(Beginning of INPUT DATA)
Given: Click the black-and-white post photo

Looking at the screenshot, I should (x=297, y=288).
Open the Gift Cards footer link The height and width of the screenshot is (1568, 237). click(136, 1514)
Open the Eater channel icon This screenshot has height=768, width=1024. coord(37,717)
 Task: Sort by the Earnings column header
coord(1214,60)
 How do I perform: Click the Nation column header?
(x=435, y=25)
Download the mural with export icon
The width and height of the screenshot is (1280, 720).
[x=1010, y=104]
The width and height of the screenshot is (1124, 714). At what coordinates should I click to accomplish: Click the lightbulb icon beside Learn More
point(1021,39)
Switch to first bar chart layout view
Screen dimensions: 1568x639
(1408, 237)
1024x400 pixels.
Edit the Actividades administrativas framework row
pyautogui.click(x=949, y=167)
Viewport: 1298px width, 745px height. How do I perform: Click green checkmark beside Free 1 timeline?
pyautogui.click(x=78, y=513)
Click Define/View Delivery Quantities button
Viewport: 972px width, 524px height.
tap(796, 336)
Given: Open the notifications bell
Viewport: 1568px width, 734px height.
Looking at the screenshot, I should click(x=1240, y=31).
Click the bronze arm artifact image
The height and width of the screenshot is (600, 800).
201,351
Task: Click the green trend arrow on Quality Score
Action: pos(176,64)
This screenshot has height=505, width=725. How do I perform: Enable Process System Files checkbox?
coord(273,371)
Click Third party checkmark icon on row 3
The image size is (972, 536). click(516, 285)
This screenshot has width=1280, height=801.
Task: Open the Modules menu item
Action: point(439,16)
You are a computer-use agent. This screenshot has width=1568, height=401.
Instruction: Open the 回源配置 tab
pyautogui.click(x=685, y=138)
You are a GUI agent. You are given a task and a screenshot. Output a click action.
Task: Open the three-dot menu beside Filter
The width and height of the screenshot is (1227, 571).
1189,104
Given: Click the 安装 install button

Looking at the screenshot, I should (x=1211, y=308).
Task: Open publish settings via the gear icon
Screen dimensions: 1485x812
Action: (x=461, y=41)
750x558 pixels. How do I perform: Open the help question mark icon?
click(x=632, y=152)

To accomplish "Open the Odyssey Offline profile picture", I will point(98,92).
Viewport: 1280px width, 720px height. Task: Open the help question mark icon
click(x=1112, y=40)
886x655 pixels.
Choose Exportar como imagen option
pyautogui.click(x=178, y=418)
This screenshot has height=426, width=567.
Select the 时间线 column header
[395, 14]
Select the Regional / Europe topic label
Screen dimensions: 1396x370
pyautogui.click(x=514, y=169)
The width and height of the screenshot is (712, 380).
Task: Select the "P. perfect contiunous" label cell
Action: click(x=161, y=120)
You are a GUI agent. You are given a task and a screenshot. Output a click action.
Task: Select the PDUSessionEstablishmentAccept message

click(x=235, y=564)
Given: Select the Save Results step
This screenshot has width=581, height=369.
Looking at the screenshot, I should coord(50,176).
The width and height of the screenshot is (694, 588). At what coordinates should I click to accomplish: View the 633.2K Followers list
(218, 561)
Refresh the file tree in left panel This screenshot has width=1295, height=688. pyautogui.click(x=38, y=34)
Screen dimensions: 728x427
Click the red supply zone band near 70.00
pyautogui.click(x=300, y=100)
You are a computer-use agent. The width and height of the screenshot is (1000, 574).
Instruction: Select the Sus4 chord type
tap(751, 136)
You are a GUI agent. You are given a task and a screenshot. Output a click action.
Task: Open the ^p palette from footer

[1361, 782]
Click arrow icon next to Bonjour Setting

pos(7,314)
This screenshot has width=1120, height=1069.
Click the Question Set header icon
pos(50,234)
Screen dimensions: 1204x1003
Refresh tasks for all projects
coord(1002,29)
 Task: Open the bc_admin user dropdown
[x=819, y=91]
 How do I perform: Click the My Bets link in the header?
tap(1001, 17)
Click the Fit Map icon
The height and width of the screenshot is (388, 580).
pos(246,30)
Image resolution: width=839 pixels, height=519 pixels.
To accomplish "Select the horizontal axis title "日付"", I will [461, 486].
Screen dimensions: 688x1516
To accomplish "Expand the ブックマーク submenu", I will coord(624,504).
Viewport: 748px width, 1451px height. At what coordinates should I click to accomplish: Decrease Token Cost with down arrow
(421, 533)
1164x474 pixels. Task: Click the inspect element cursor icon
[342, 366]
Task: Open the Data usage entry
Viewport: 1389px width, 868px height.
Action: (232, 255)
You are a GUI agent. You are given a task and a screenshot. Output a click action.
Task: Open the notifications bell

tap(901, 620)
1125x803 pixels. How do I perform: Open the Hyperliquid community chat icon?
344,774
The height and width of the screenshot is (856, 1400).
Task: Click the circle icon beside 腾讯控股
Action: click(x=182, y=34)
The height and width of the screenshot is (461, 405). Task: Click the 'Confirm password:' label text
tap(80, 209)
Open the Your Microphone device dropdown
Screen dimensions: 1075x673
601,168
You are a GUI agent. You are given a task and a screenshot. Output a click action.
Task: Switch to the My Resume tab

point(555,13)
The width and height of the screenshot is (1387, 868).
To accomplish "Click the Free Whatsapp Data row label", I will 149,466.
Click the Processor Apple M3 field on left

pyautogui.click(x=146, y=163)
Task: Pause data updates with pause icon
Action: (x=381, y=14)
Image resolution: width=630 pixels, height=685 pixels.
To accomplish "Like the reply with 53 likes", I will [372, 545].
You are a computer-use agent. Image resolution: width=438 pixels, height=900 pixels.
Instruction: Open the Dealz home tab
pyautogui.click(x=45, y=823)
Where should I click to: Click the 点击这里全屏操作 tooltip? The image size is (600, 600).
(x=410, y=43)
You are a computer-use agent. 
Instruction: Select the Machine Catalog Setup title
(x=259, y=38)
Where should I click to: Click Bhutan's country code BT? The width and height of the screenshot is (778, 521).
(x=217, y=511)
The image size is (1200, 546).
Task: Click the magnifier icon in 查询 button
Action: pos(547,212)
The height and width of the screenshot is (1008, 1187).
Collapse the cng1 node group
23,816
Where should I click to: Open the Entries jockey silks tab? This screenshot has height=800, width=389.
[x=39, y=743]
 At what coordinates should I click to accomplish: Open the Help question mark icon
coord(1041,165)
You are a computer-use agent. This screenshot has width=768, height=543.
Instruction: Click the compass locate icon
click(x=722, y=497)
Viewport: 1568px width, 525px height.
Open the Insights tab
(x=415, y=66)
(End of INPUT DATA)
## TO DO
Single out each line of the records above with the string "resolution" in it, and copy it.

## ANSWER SECTION
Image resolution: width=839 pixels, height=519 pixels.
Image resolution: width=630 pixels, height=685 pixels.
You are a computer-use agent. Image resolution: width=438 pixels, height=900 pixels.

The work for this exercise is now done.